(Saved data entries)
------------------------------
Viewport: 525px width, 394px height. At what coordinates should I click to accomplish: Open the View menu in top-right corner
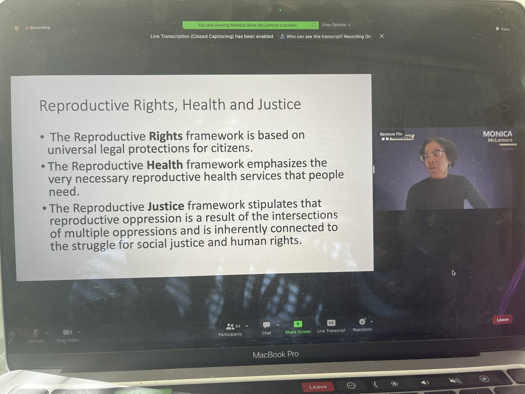[503, 28]
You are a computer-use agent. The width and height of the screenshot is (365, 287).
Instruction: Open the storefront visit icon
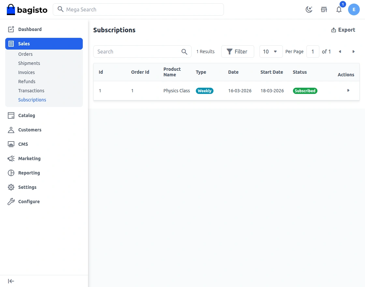click(324, 9)
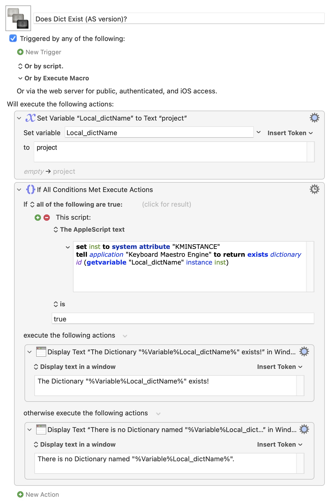Add a condition with green plus icon
The image size is (330, 503).
[38, 218]
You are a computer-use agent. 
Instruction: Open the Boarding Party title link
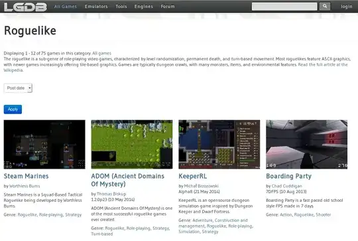[x=288, y=176]
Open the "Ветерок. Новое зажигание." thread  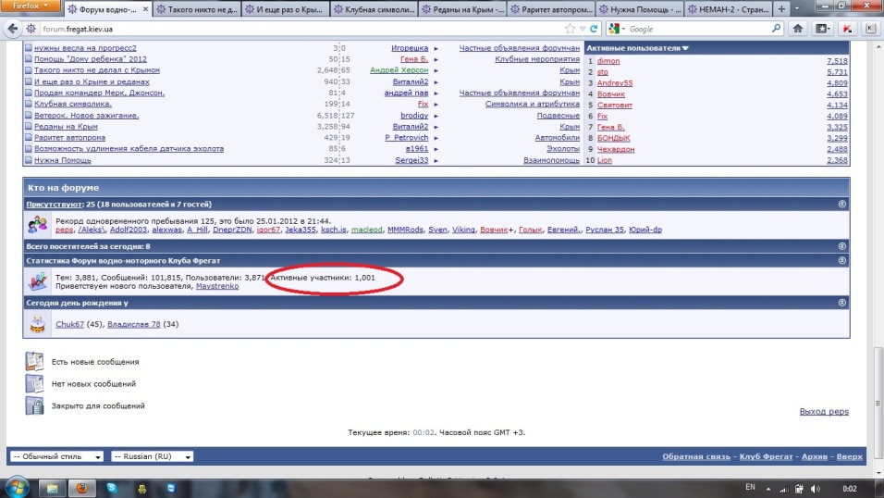[86, 116]
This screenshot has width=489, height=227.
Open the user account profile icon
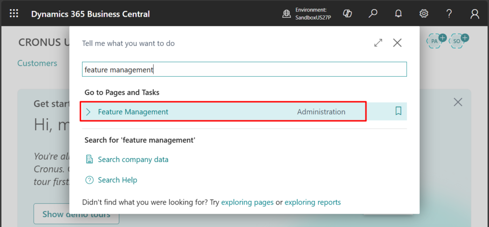pyautogui.click(x=475, y=14)
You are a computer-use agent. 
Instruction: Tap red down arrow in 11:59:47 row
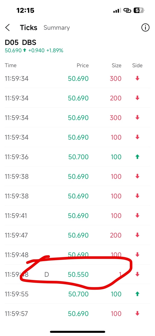tap(137, 235)
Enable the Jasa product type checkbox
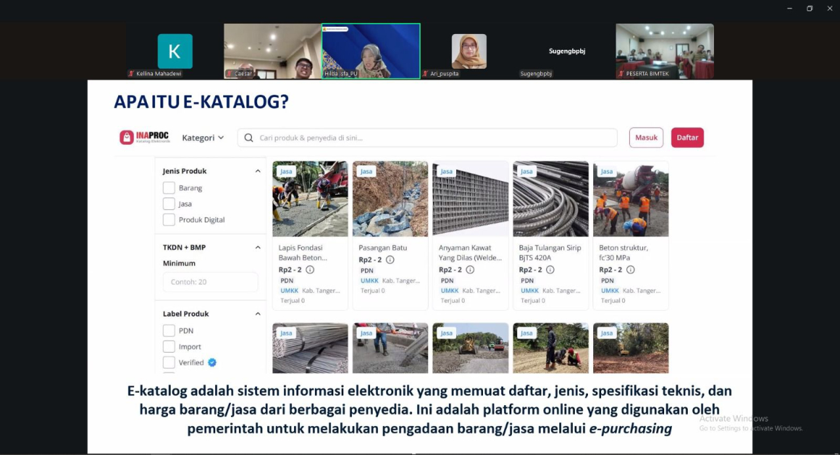Screen dimensions: 840x455 169,204
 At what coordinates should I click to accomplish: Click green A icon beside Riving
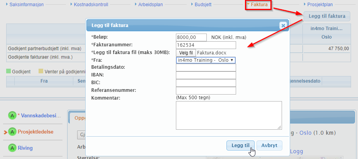[x=12, y=148]
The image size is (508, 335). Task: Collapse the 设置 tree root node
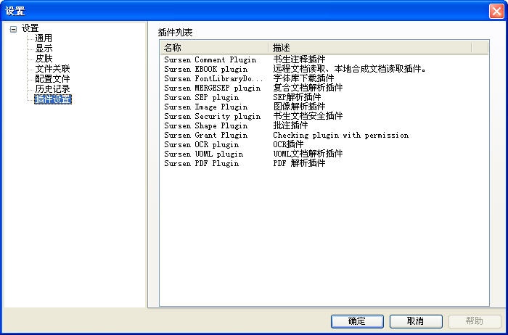[x=13, y=29]
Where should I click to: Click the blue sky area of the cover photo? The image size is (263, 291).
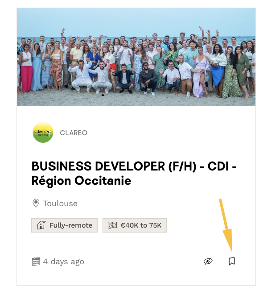pos(136,21)
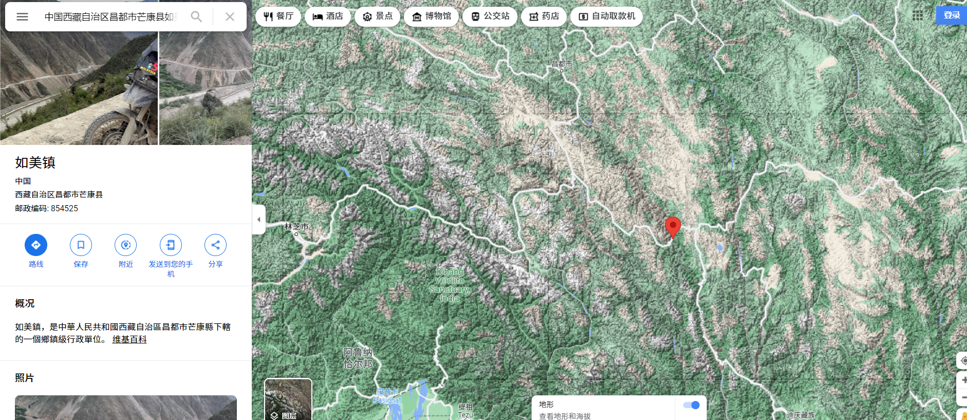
------------------------------
◆ AIM OF THE TASK
Could you set down verbatim the lines from the beginning of the entries above through the line containing "You are a computer-use agent. The", both included, leaving out the pictures?

◆ TASK RESPONSE
Viewport: 525px width, 394px height. At what coordinates should I click to accomplish: Open the View menu in top-right corner
[503, 28]
You are a computer-use agent. The width and height of the screenshot is (365, 287).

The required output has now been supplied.